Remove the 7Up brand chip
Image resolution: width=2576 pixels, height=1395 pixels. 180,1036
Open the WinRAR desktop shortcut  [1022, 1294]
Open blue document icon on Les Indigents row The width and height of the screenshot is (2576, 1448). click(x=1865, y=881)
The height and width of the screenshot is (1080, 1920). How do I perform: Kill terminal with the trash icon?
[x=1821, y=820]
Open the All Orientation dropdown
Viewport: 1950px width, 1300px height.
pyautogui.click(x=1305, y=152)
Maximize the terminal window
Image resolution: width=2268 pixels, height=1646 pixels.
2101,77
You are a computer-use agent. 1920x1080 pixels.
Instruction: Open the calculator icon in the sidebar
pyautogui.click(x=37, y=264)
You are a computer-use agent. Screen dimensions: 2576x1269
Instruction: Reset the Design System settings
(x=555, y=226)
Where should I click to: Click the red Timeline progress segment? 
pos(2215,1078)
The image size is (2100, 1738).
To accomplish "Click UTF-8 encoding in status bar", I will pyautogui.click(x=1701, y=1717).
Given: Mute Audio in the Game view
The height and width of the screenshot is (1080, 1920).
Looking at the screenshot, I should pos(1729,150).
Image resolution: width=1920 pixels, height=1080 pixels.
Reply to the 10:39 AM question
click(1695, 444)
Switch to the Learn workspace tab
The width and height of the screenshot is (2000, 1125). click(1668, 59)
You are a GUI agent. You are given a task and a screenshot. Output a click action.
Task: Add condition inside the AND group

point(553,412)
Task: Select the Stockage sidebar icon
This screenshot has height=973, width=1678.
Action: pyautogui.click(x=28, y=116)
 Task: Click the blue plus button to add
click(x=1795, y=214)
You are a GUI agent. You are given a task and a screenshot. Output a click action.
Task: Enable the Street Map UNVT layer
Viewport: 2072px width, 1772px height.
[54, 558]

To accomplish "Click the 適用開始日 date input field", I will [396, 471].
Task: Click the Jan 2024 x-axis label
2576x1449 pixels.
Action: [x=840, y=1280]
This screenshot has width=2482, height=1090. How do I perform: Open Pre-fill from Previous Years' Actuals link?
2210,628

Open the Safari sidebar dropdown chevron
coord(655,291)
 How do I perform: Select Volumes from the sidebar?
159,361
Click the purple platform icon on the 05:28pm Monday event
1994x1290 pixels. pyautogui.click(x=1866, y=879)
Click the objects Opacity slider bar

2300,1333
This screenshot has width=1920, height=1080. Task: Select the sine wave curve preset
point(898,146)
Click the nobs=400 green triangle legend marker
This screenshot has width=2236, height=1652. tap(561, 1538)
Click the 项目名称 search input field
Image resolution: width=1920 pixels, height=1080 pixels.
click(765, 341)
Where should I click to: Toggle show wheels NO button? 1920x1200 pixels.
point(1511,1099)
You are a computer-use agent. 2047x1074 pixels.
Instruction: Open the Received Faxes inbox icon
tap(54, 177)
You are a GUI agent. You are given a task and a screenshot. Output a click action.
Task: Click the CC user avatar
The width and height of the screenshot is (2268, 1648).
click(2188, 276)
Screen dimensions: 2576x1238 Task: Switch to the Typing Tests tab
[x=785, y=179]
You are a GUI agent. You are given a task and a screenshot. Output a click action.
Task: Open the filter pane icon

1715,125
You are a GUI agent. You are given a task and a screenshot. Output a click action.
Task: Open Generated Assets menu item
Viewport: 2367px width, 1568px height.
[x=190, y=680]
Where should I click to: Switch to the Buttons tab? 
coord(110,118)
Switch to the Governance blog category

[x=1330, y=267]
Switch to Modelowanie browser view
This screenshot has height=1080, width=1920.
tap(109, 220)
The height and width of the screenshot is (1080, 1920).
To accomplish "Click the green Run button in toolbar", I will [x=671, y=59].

> [TASK DETAILS]:
Output the full listing. Match it exactly.

> [WORKED SOLUTION]:
Remove the 7Up brand chip
Image resolution: width=2576 pixels, height=1395 pixels. 180,1036
Open the WinRAR desktop shortcut  [1022, 1294]
Open blue document icon on Les Indigents row The width and height of the screenshot is (2576, 1448). click(x=1865, y=881)
The height and width of the screenshot is (1080, 1920). How do I perform: Kill terminal with the trash icon?
[x=1821, y=820]
Open the All Orientation dropdown
Viewport: 1950px width, 1300px height.
pyautogui.click(x=1305, y=152)
Maximize the terminal window
Image resolution: width=2268 pixels, height=1646 pixels.
2101,77
You are a computer-use agent. 1920x1080 pixels.
Instruction: Open the calculator icon in the sidebar
pyautogui.click(x=37, y=264)
You are a computer-use agent. Screen dimensions: 2576x1269
Instruction: Reset the Design System settings
(x=555, y=226)
Where should I click to: Click the red Timeline progress segment? 
pos(2215,1078)
The image size is (2100, 1738).
To accomplish "Click UTF-8 encoding in status bar", I will pyautogui.click(x=1701, y=1717).
Given: Mute Audio in the Game view
The height and width of the screenshot is (1080, 1920).
Looking at the screenshot, I should pos(1729,150).
Image resolution: width=1920 pixels, height=1080 pixels.
Reply to the 10:39 AM question
click(1695, 444)
Switch to the Learn workspace tab
The width and height of the screenshot is (2000, 1125). click(1668, 59)
You are a GUI agent. You are given a task and a screenshot. Output a click action.
Task: Add condition inside the AND group

point(553,412)
Task: Select the Stockage sidebar icon
This screenshot has height=973, width=1678.
Action: pyautogui.click(x=28, y=116)
 Task: Click the blue plus button to add
click(x=1795, y=214)
You are a GUI agent. You are given a task and a screenshot. Output a click action.
Task: Enable the Street Map UNVT layer
Viewport: 2072px width, 1772px height.
[54, 558]

To accomplish "Click the 適用開始日 date input field", I will [396, 471].
Task: Click the Jan 2024 x-axis label
2576x1449 pixels.
Action: [x=840, y=1280]
This screenshot has width=2482, height=1090. How do I perform: Open Pre-fill from Previous Years' Actuals link?
2210,628

Open the Safari sidebar dropdown chevron
coord(655,291)
 How do I perform: Select Volumes from the sidebar?
159,361
Click the purple platform icon on the 05:28pm Monday event
1994x1290 pixels. pyautogui.click(x=1866, y=879)
Click the objects Opacity slider bar

2300,1333
This screenshot has width=1920, height=1080. Task: Select the sine wave curve preset
point(898,146)
Click the nobs=400 green triangle legend marker
This screenshot has width=2236, height=1652. tap(561, 1538)
Click the 项目名称 search input field
Image resolution: width=1920 pixels, height=1080 pixels.
click(765, 341)
Where should I click to: Toggle show wheels NO button? 1920x1200 pixels.
point(1511,1099)
You are a computer-use agent. 2047x1074 pixels.
Instruction: Open the Received Faxes inbox icon
tap(54, 177)
You are a GUI agent. You are given a task and a screenshot. Output a click action.
Task: Click the CC user avatar
The width and height of the screenshot is (2268, 1648).
click(2188, 276)
Screen dimensions: 2576x1238 Task: Switch to the Typing Tests tab
[x=785, y=179]
You are a GUI agent. You are given a task and a screenshot. Output a click action.
Task: Open the filter pane icon

1715,125
You are a GUI agent. You are given a task and a screenshot. Output a click action.
Task: Open Generated Assets menu item
Viewport: 2367px width, 1568px height.
[x=190, y=680]
Where should I click to: Switch to the Buttons tab? 
coord(110,118)
Switch to the Governance blog category

[x=1330, y=267]
Switch to Modelowanie browser view
This screenshot has height=1080, width=1920.
tap(109, 220)
The height and width of the screenshot is (1080, 1920).
To accomplish "Click the green Run button in toolbar", I will [x=671, y=59].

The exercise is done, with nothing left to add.